→ About this task: Would you output the lines from the one containing "This screenshot has" through the final line of the entries, exactly and with pictures omitted?

*** Opening Record set ***

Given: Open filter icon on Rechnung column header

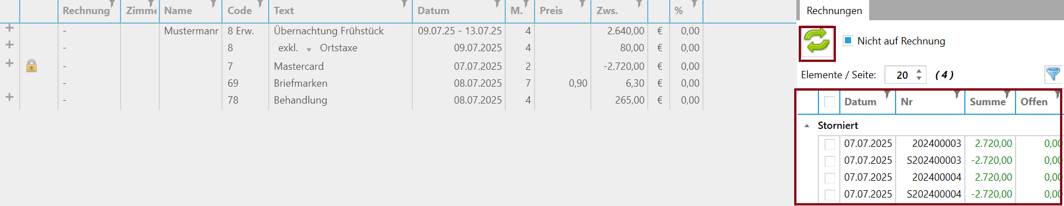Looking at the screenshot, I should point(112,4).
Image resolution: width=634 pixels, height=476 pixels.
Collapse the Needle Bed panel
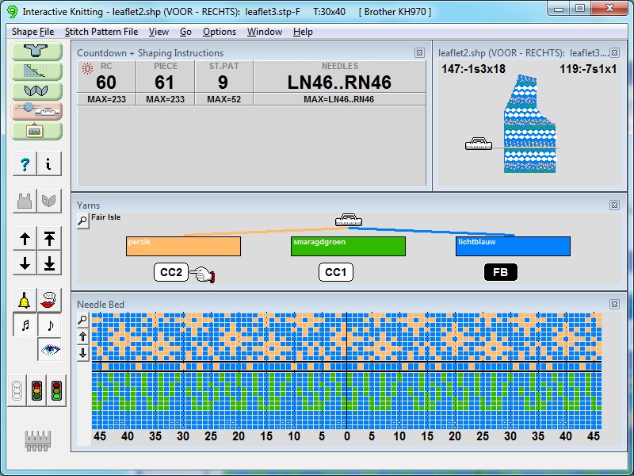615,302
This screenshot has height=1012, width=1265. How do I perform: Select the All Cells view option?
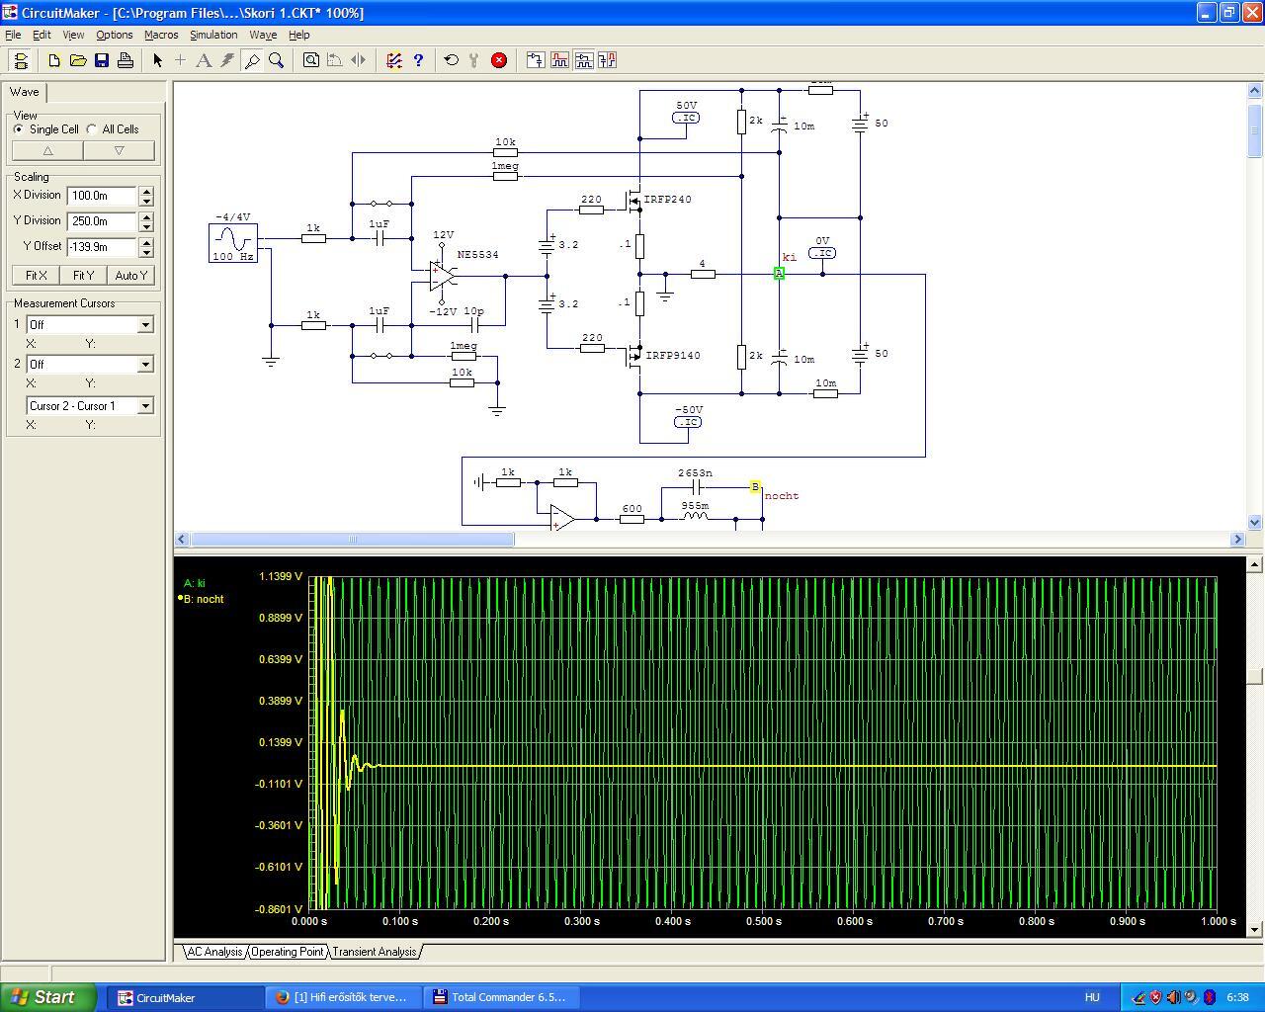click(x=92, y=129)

*** Closing Record set ***

→ Answer to this problem:
This screenshot has height=1012, width=1265. How do I perform: Select the All Cells view option?
click(x=92, y=129)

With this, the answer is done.